● **Extract provided**:

= Beginning of Section =

Antibody diversification caused by disrupted mismatch repair and promiscuous DNA polymerases

Abstract

The enzyme activation-induced deaminase (AID) targets the immunoglobulin loci in activated B cells and creates DNA mutations in the antigen-binding variable region and DNA breaks in the switch region through processes known, respectively, as somatic hypermutation and class switch recombination. AID deaminates cytosine to uracil in DNA to create a U:G mismatch. During somatic hypermutation, the MutSα complex binds to the mismatch, and the error-prone DNA polymerase η generates mutations at A and T bases. During class switch recombination, both MutSα and MutLα complexes bind to the mismatch, resulting in double-strand break formation and end-joining. This review is centered on the mechanisms of how the MMR pathway is commandeered by B cells to generate antibody diversity.

Keywords: Activation-induced deaminase; Class switch recombination; DNA polymerase η; Mismatch repair; Somatic hypermutation.

Fig. 1. MMR proteins create mutations at A:T bp during SHM

AID deaminates cytosine to uracil in immunoglobulin variable region DNA and generates a U:G mismatch that is recognized by the MSH2-MSH6 heterodimer. A single-strand DNA gap is produced at the mismatch by EXO1 and an unknown nick instigator. Monoubiquitinated PCNA homotrimer recruits the error-prone DNA pol η to fill in the gap, copying the original T with a G instead of an A. DNA replication results in the G:T mismatch being permanently affixed in one of the two daughter cells as a mutation to G:C.

Fig. 2. MMR proteins assist in the conversion of BER-induced single-strand nicks to double-strand break substrates for CSR

AID-induced uracils in immunoglobulin switch region DNA can be bound by either BER or MMR proteins. In BER, UNG and APE remove the uracil and create a single-strand nick. MMR proteins MSH2-MSH6 and MLH1-PMS2 encounter a uracil on the opposite strand and attract EXO1 and PCNA to an adjacent nick. EXO1 excises the sequence between the nicks, leading to a 5’ overhang that is processed by PCNA and a translesion polymerase to create a blunt double-strand break. Alternatively, the overhang can be deleted by EXO1 or a 5’ flap endonuclease. An analogous process can occur with MMR proteins acting on a uracil located 3’ to the BER-induced nick (not shown). When double-strand breaks occur simultaneously in different switch regions, recombination produces a new switch junction mediated by NHEJ factors, as illustrated here between Sμ and Sγ1.

= End of Section =

● **Assigned task**: Rewrite the stretch from "AID deaminates cytosine to uracil in immunoglobulin" through "mutation to G:C." of the antibody diversification text, changing "heterodimer" to "complex".

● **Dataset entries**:
= Beginning of Section =

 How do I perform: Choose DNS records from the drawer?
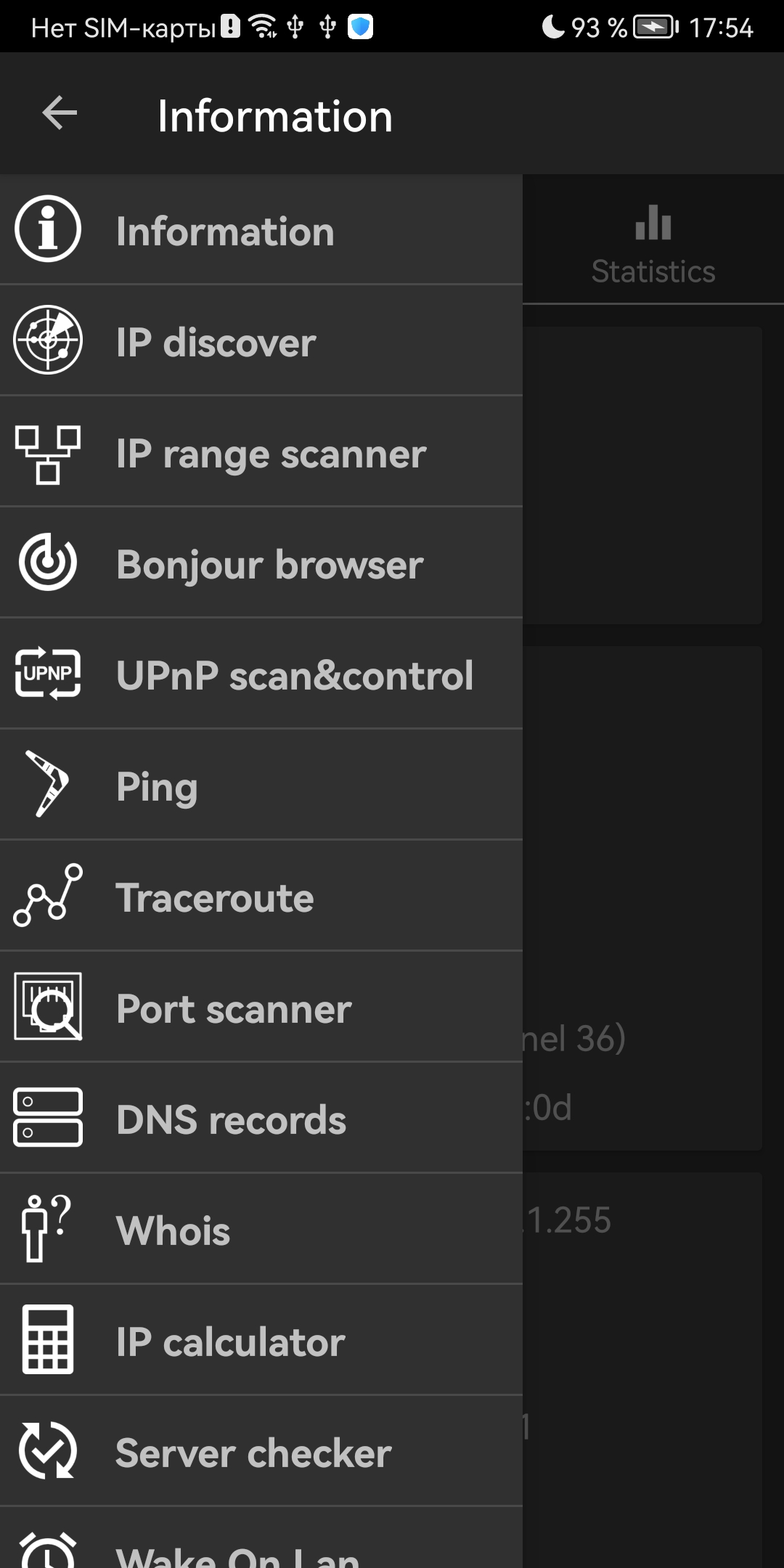(231, 1120)
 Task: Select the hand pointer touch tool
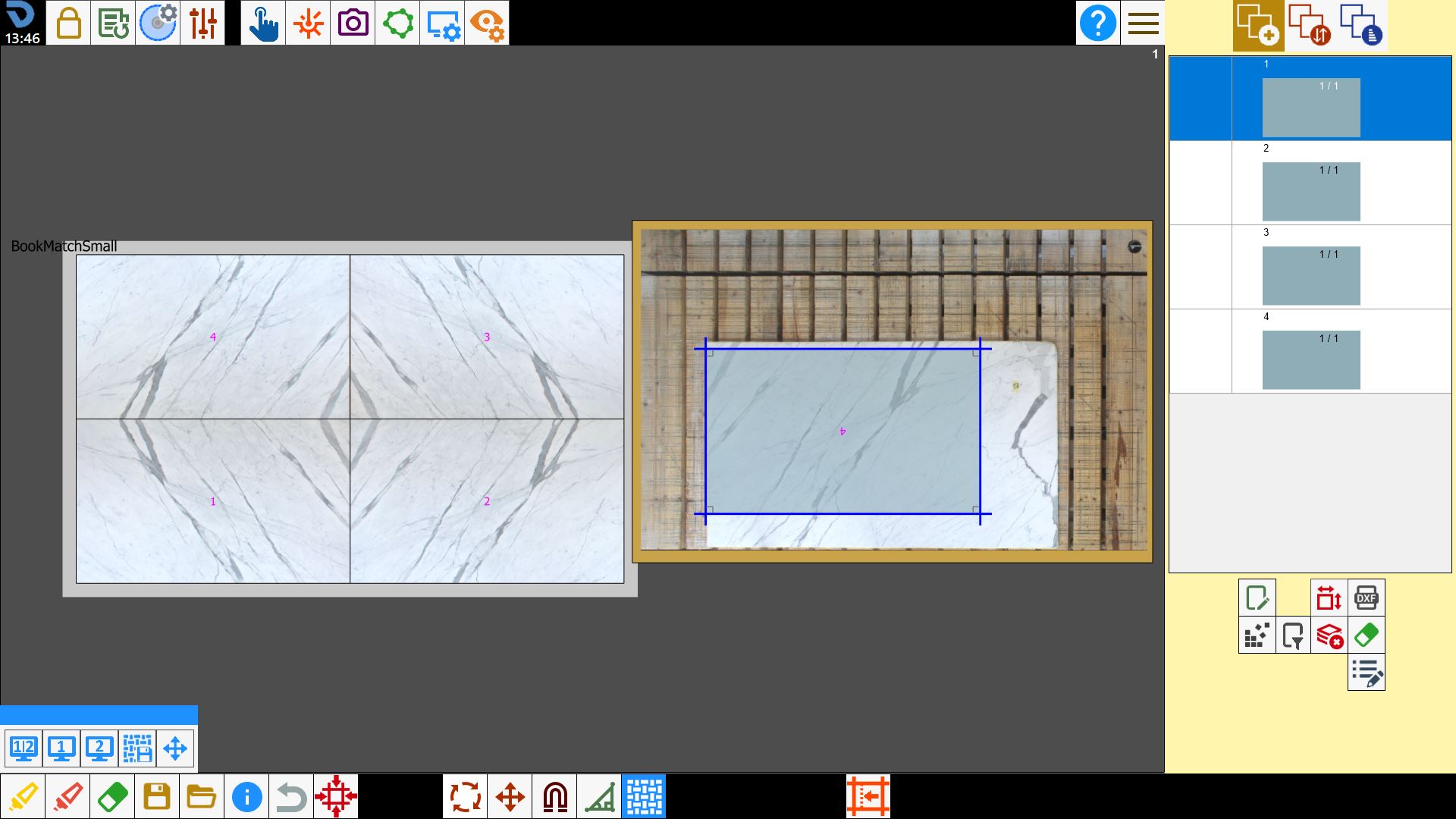tap(263, 23)
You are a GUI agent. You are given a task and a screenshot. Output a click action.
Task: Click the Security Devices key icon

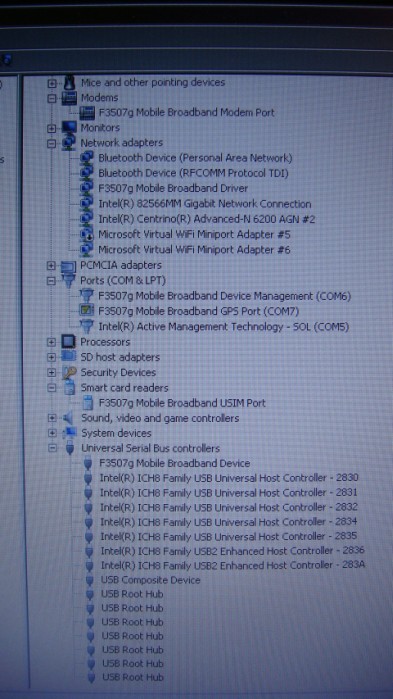69,372
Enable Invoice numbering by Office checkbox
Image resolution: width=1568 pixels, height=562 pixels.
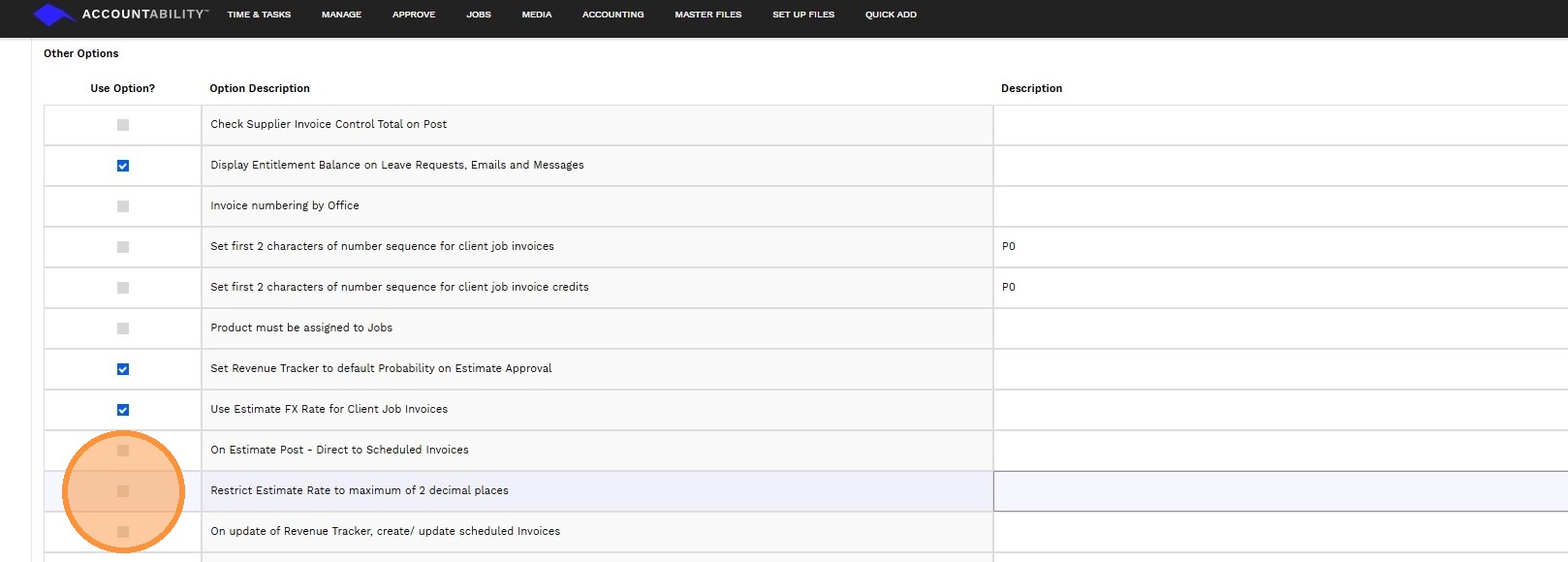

= End of Section =

● **Output of the task**:
AID deaminates cytosine to uracil in immunoglobulin variable region DNA and generates a U:G mismatch that is recognized by the MSH2-MSH6 complex. A single-strand DNA gap is produced at the mismatch by EXO1 and an unknown nick instigator. Monoubiquitinated PCNA homotrimer recruits the error-prone DNA pol η to fill in the gap, copying the original T with a G instead of an A. DNA replication results in the G:T mismatch being permanently affixed in one of the two daughter cells as a mutation to G:C.